FIG. 22 is a simplified diagram showing a method 2200 for k-anonymization and optimization according to certain embodiments of the present disclosure. This diagram is merely an example. One of ordinary skill in the art would recognize many variations, alternatives, and modifications. The method 200 for k-anonymization and optimization includes processes 2210, 2215, 2220, 2225, 2230, 2235, 2240, 2245 and 2250. Although the above has been shown using a selected group of processes for the method 2200 for k-anonymization and verification, there can be many alternatives, modifications, and variations. For example, some of the processes may be expanded and/or combined. Other processes may be inserted to those noted above. Depending upon the embodiment, the sequence of processes may be interchanged with others replaced. Further details of these processes are found throughout the present disclosure.
In some embodiments, some or all processes (e.g., steps) of the method 2200 are performed by a system (e.g., the computing system 2300). In certain examples, some or all processes (e.g., steps) of the method 200 are performed by a computer and/or a processor directed by a code. For example, a computer includes a server computer and/or a client computer (e.g., a personal computer). In some examples, some or all processes (e.g., steps) of the method 2200 are performed according to instructions included by a non-transitory computer-readable medium (e.g., in a computer program product, such as a computer-readable flash drive). For example, a non-transitory computer-readable medium is readable by a computer including a server computer and/or a client computer (e.g., a personal computer, and/or a server rack). As an example, instructions included by a non-transitory computer-readable medium are executed by a processor including a processor of a server computer and/or a processor of a client computer (e.g., a personal computer, and/or server rack).

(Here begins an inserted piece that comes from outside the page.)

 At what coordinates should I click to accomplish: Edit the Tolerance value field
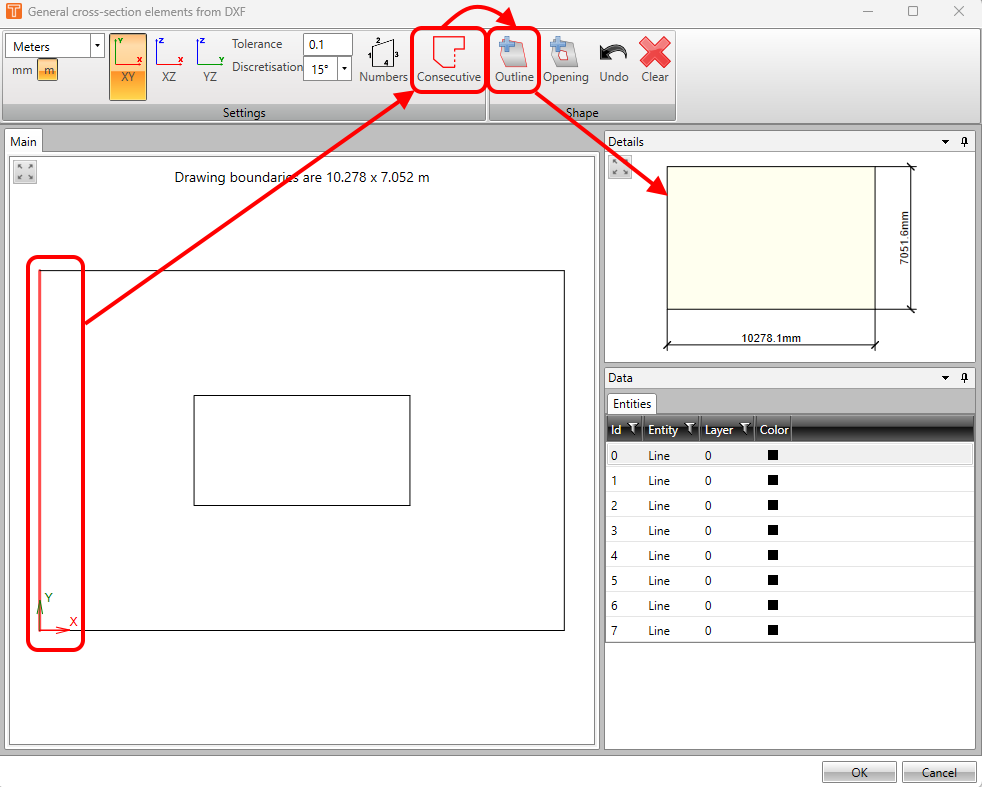(327, 44)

According to some embodiments, at the process 2210, the computing system is configured to receive an input dataset. In certain examples, the input dataset is submitted by and/or received from a user. In some examples, the input dataset is received via a software interface (e.g., application programming interface, web service, etc.) from a computing device and/or a processing system. In certain examples, the input dataset is retrieved from a data repository (e.g., a database, a data file, a data stream, etc.).
According to certain embodiments, at the process 2215, the system is configured to receive the target k-value (e.g., k=10, k=25), for example, to protect sensitive information. In some embodiments, at the process 2220, the system is configured to receive one or more quasi-identifiers (e.g., demographic data, one or more quasi-identifier columns, one or more quasi-identifier data fields, sensitive attributes, etc.) corresponding to one or more data fields in the input dataset.

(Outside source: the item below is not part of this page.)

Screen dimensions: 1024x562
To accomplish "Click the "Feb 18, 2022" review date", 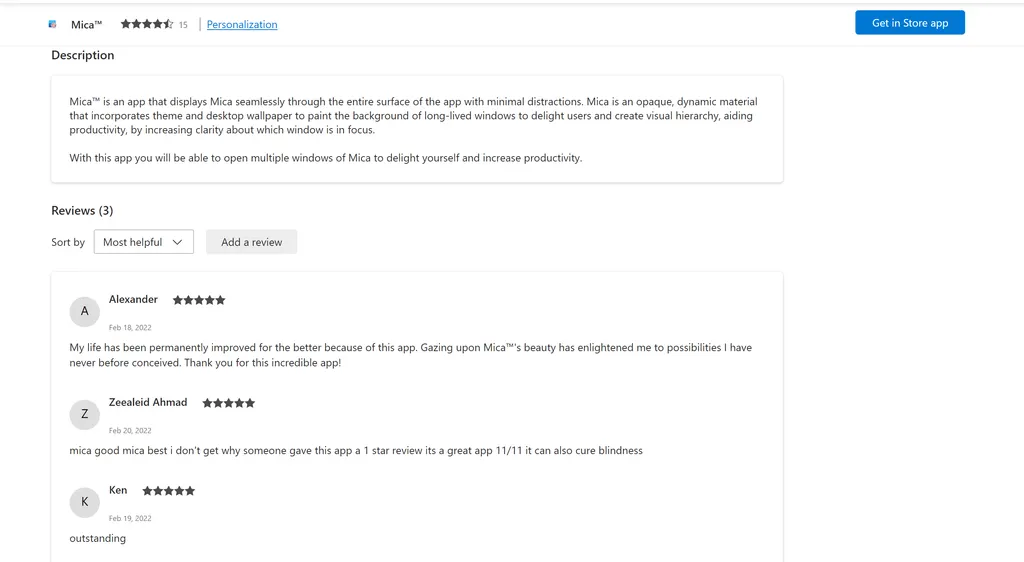I will tap(130, 328).
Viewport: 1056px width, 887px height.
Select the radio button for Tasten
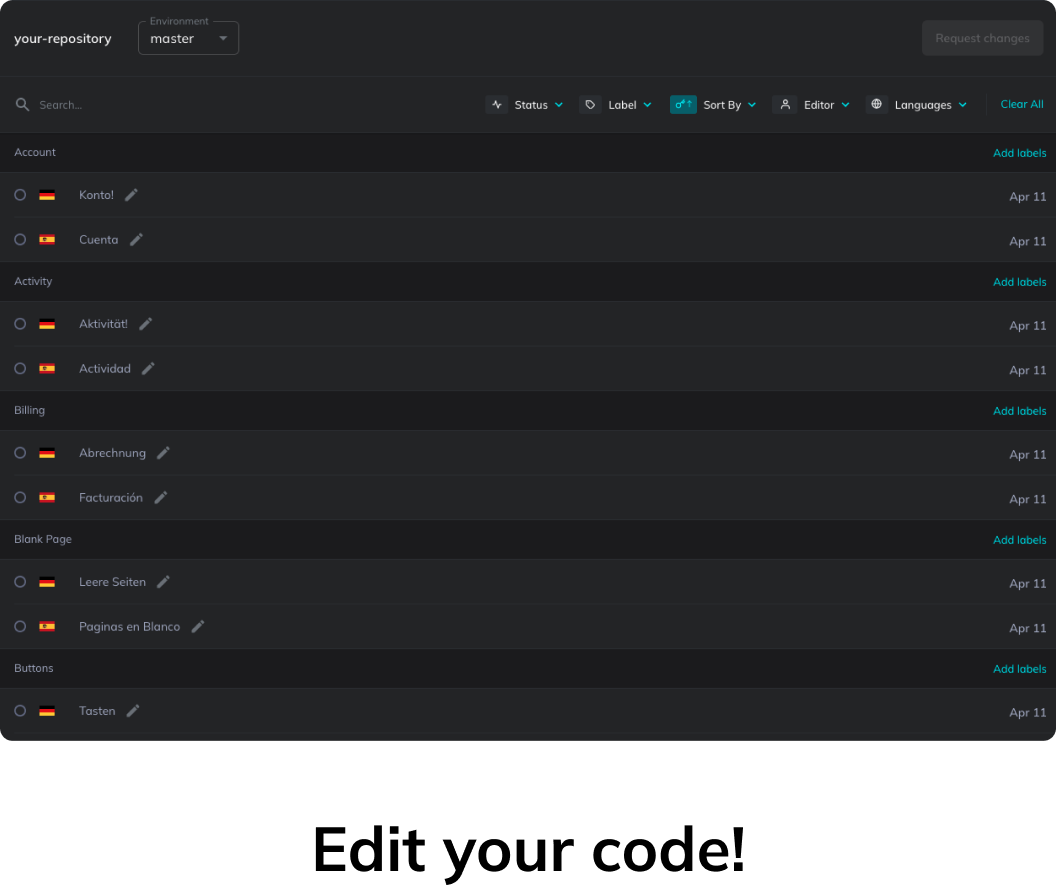click(20, 711)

According to some embodiments, the system is configured to receive a data suppression strategy including one or more transformation steps. In some examples, the data suppression strategy includes suppression transforms (e.g., masking, bucketing, replacing, etc.) for corresponding data columns. In certain examples, the data suppression strategy includes one or more transformation steps, where each transformation step is applied to a specific column or data element. For example, the data suppression strategy includes replacing gender, bucketing ages, and masking zip-code. In certain examples, the data suppression strategy is submitted by and/or received from a user. In some examples, the data suppression strategy is received via a software interface (e.g., application programming interface, web service, etc.) from a computing device and/or a processing system. In certain examples, the data suppression strategy is retrieved from a data repository (e.g., a database, a data file, a configuration file, etc.). In some examples, the system is configured to generate the data suppression strategy based at least in part on the one or more received quasi-identifiers. In certain examples, the system is configured to generate at least one transformation step based at least in part on the one or more received quasi-identifiers.

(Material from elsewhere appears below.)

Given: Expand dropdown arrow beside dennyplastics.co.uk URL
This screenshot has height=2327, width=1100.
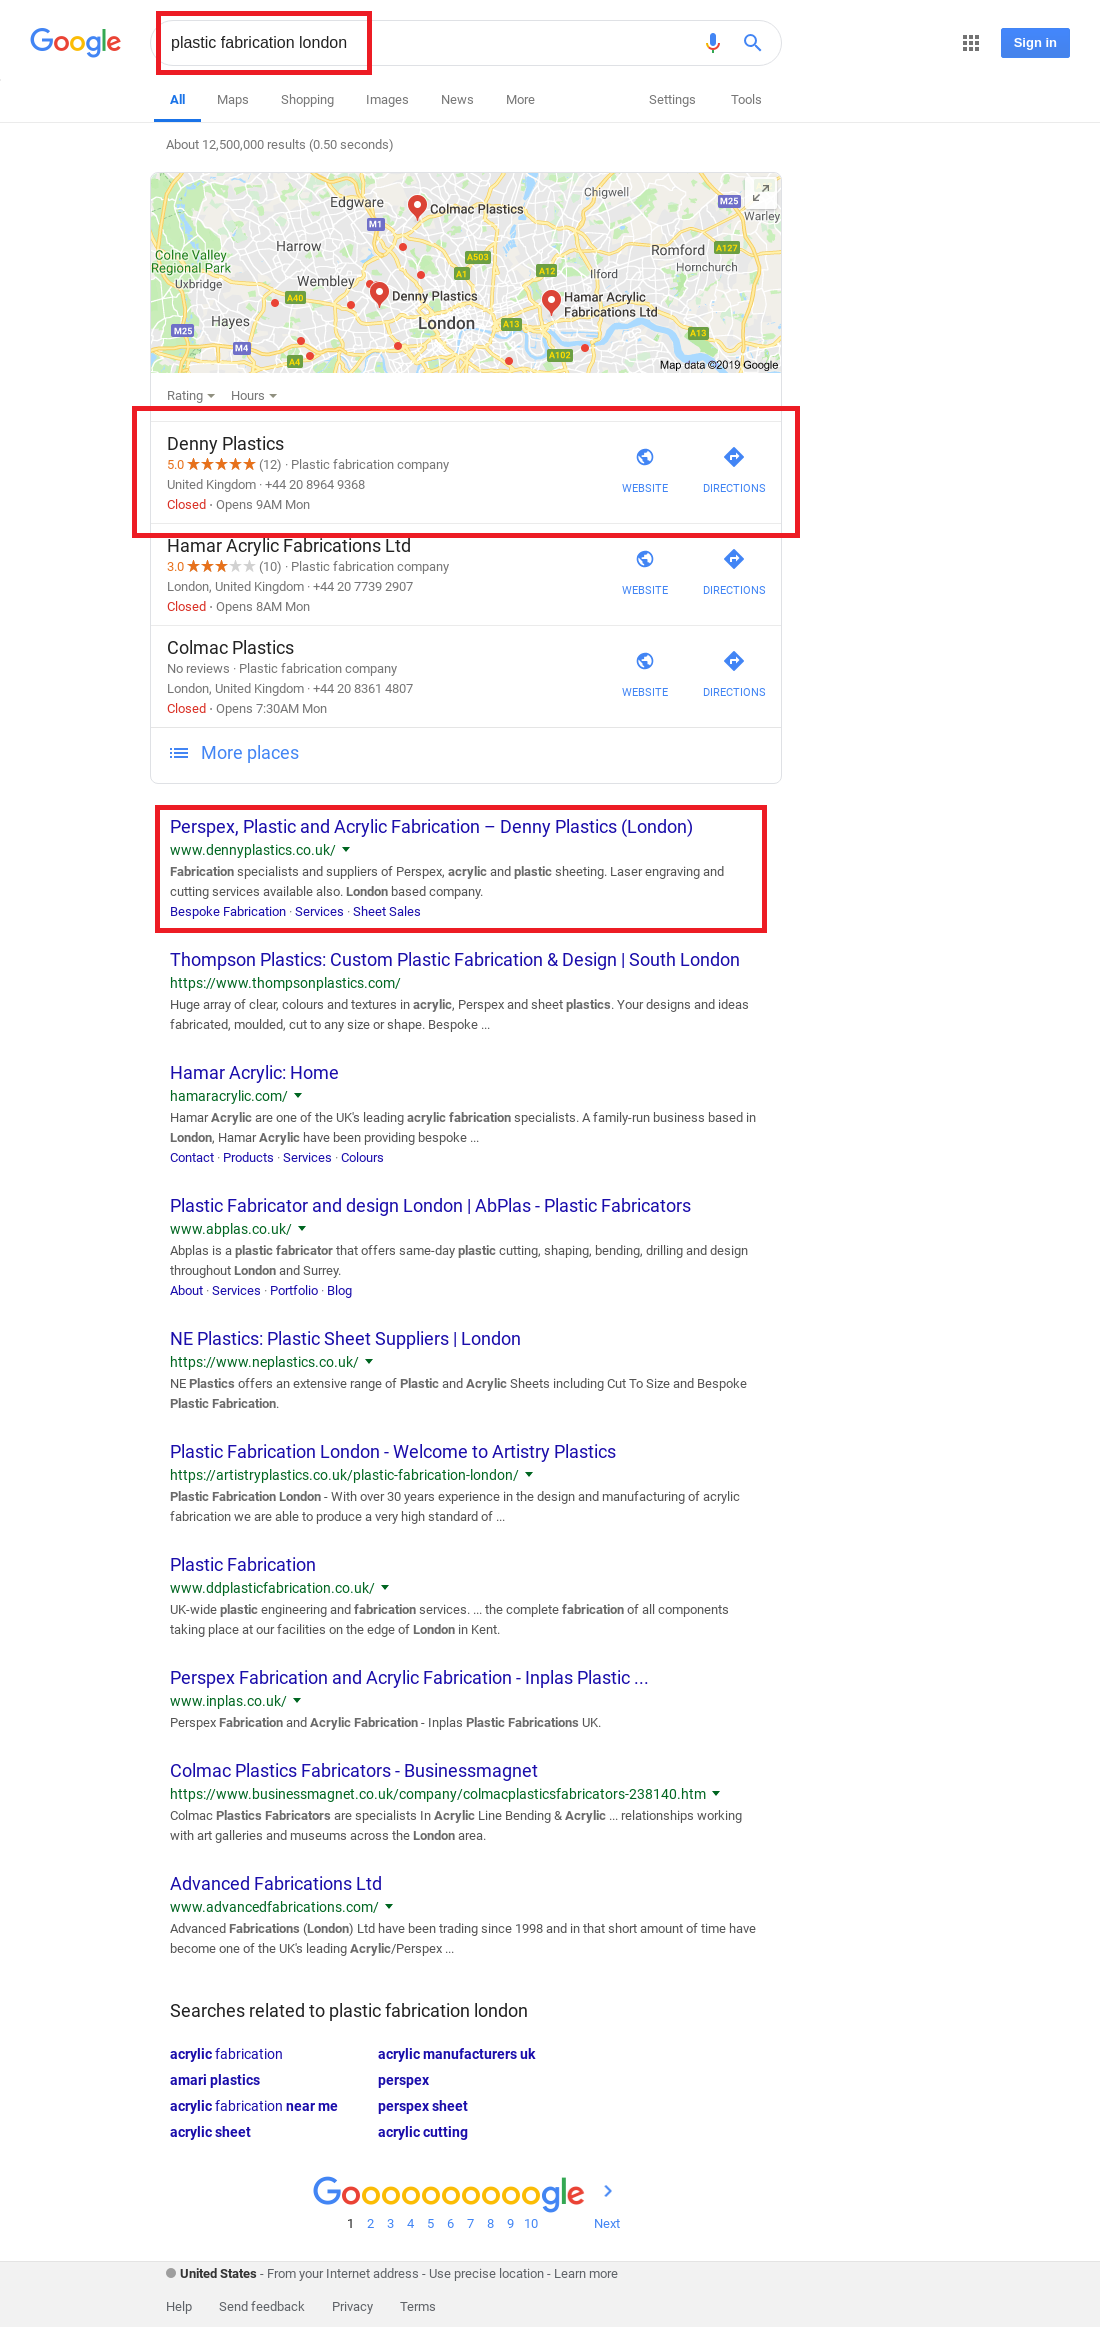Looking at the screenshot, I should tap(346, 850).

According to certain embodiments, the data suppression strategy includes an order of the one or more transformation steps. In some embodiments, the data suppression strategy includes one or more parameters (e.g., order, constraints, etc.) associated with the data suppression strategy. In certain embodiments, the data suppression strategy includes one or more parameters (e.g., bucket size, masking parameters, etc.) associated with the one or more transformation steps of the data suppression strategy.
According to some embodiments, at the process 2230, the system is configured to apply one of the one or more transformation steps to a dataset (e.g., the input dataset, a subsequent input dataset, a subset of a suppressed dataset) to generate a suppressed dataset. For example, the one or more transformation steps include a bucketing process to bucket ages by 10, a replacement process to replace genders by “XXXXX”, and a masking step to mask a portion of zip codes.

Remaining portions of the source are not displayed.